Ne vous étonnez pas si un gendarme vous contrôle avec son smartphone !
Une gendarme effectue un contrôle routier, en décembre dernier à Martainville-Epreville (Normandie). (CHARLY TRIBALLEAU / AFP)
La gendarmerie affiche sa volonté de passer à l’heure numérique, en particulier lors de ses contrôles routiers.
« 2017 sera l’année de la digitalisation de la gendarmerie », annonce fièrement d’entrée le colonel Yves Marzin. « En plus de lutter contre les cyber-menaces, nous allons déployer de nouveaux systèmes afin d’interagir avec les citoyens, et parfois les contraindre. »
Concrètement, après une première expérimentation dans le Nord en 2015, puis en Bourgogne l’an dernier, les gendarmes vont être dotés d’ici la fin 2017 de pas moins de 60.000 smartphones et tablettes, permettant de moderniser leurs process, en particulier lors de contrôles routiers.
« Diviser le temps par trois »
Lors d’une démonstration, le lieutenant-colonel Olivier Langou présente un contrôle de papiers classique auprès d’un citoyen-test :
« – Bonjour, vos papiers s’il vous plaît.
– J’ai la carte grise, mais pas mon permis de conduire. En revanche, j’ai mon passeport. »
Le lieutenant-colonel scanne d’abord la bande (dite « MRZ ») au bas de la carte grise avec l’appareil photo d’un smartphone Samsung modifié. En quelques secondes, s’affiche alors le véhicule sur le fichier des immatriculations, permettant au gendarme de contrôler les informations. S’affiche également la base des véhicules volés, pour que l’officier s’assure que la Renault Mégane du citoyen est en règle. A noter toutefois : l’appareil mobile du gendarme n’est pas connecté aux bases des assurances et ne peut donc pas vérifier la régularité à ce niveau-là.
Olivier Langou va alors reproduire la démarche de scan sur le passeport afin de s’assurer de l’identité du porteur, et interroger en quelques glissements de doigts la base des permis de conduire pour contrôler le nombre de points. Tout est en règle. Sauf qu’alors le lieutenant-colonel constate que la vitre arrière du véhicule est endommagée. Le contrôlé s’explique :
« Je l’ai trouvé comme ça ce matin. On m’a volé le blouson que j’avais laissé à l’arrière. Je l’emmène au garage ce soir, après le travail. »
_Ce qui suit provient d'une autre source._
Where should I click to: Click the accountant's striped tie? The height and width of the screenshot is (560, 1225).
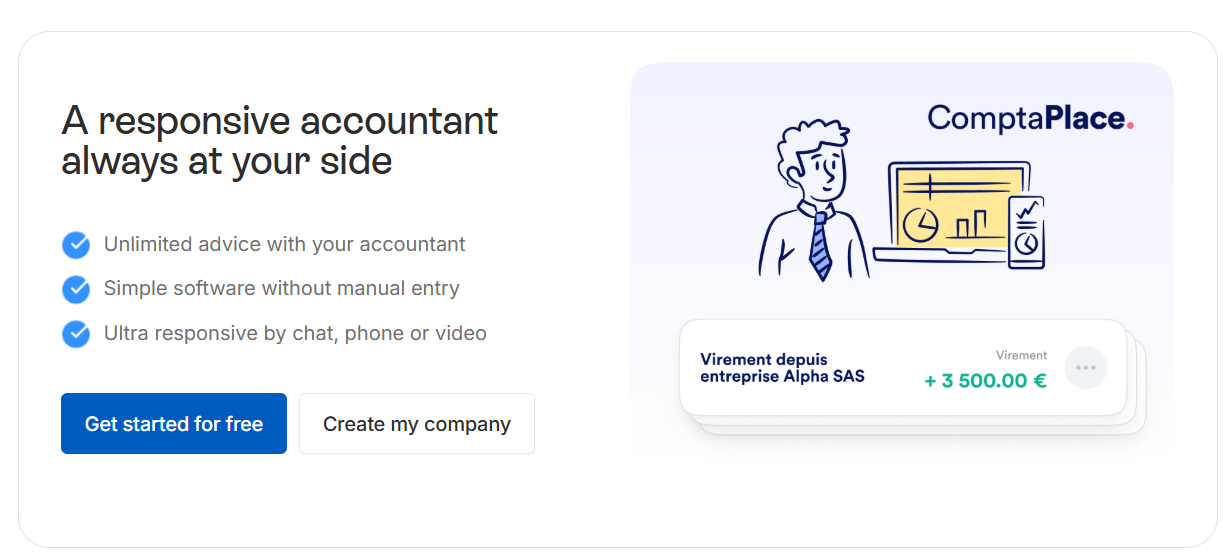[x=820, y=246]
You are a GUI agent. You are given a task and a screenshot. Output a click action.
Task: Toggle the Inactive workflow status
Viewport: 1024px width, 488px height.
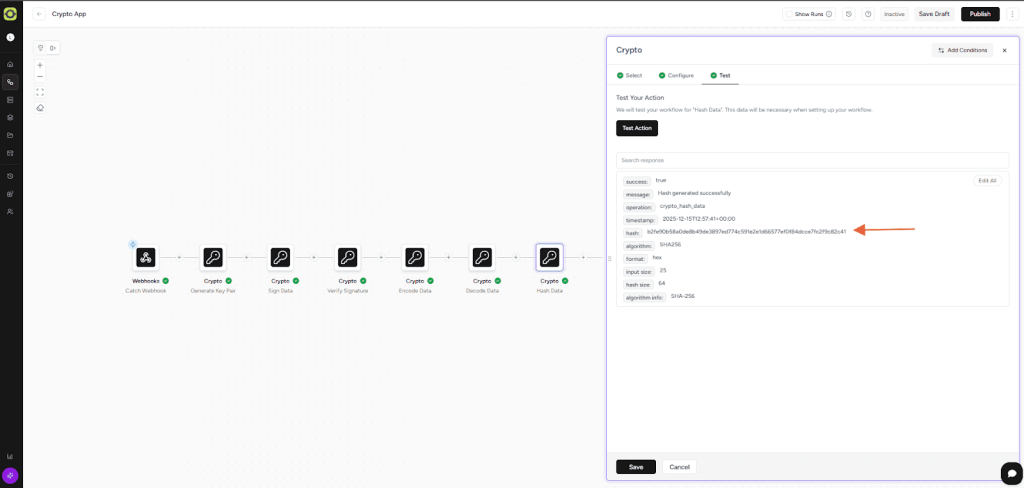tap(893, 14)
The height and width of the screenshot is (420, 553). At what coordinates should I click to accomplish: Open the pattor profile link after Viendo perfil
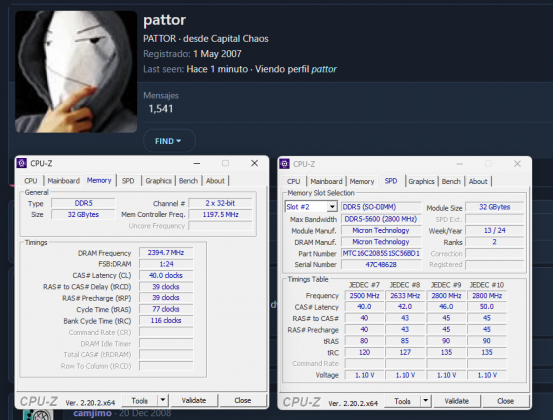(x=324, y=69)
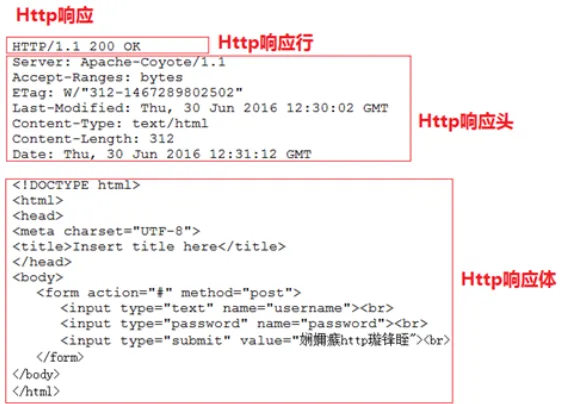Viewport: 565px width, 404px height.
Task: Click the meta charset UTF-8 line
Action: pos(106,231)
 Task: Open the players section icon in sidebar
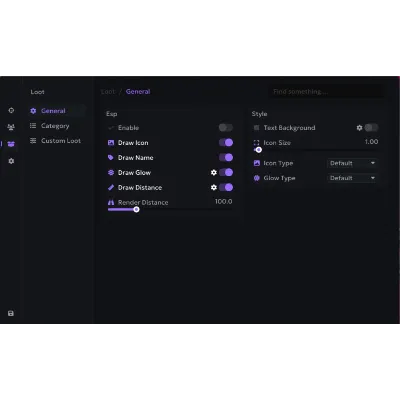pos(11,127)
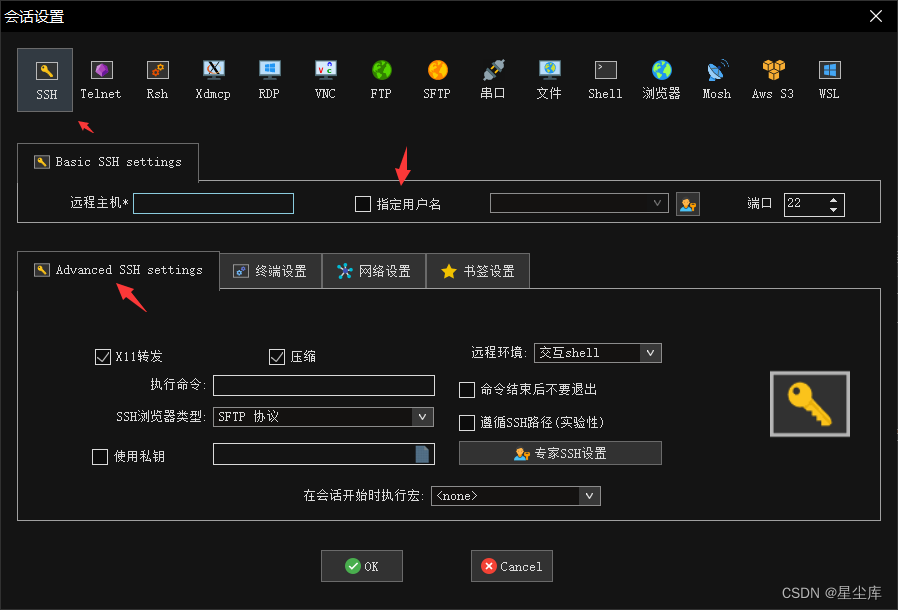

Le gendarme peut alors, toujours depuis son smartphone, préparer un dépôt de plainte où s’intègre l’identité du citoyen, l’identité du véhicule, et des photos prises sur le vif du véhicule. L’ensemble est envoyé sur un cloud sécurisé, et Olivier Langou pourra le retrouver en un clic sur son ordinateur afin de l’imprimer et de le faire signer au citoyen lorsque celui-ci se présentera au poste.
Au total, le contrôle routier et la rédaction de la pré-plainte n’aura pas pris plus d’un quart d’heure. « C’est vraiment beaucoup plus rapide, on doit facilement diviser le temps par trois », estime le gendarme.
Plus de mobiles que d’ordinateurs fixes
Ce dispositif va se déployer massivement sur tout le territoire d’ici la fin de l’année 2017. « 100% des gendarmes des unités départementales seront équipés », souligne Yves Marzin. Quelques-uns recevront des tablettes, mais la grande majorité sera dotée de smartphones. Les 60.000 appareils sont loués, pour un coût total annuel de 20 millions d’euros.
Côté sécurité, il s’agit d’appareils Android grand public, entièrement modifiés par l’Agence nationale de la sécurité des systèmes d’information (Anssi) qui y intègre son propre système d’exploitation, baptisé « Secdroid ». L’environnement est alors totalement fermé : toutes les communications sont cryptées et le gendarme ne peut y installer que des applications développées spécifiquement.
« Pour des raisons de sécurité, il n’y a aucun lien avec des services privés, tels ceux de Google », souligne le colonel.
« En revanche, nous envisageons des liens avec des acteurs privés comme Waze afin de leur signaler des accidents avant même qu’on ait pu s’y rendre. »
Signe de changement d’époque : avec ses 60.000 smartphones et tablettes, la gendarmerie comptera bientôt plus d’équipements mobiles que d’ordinateurs fixes.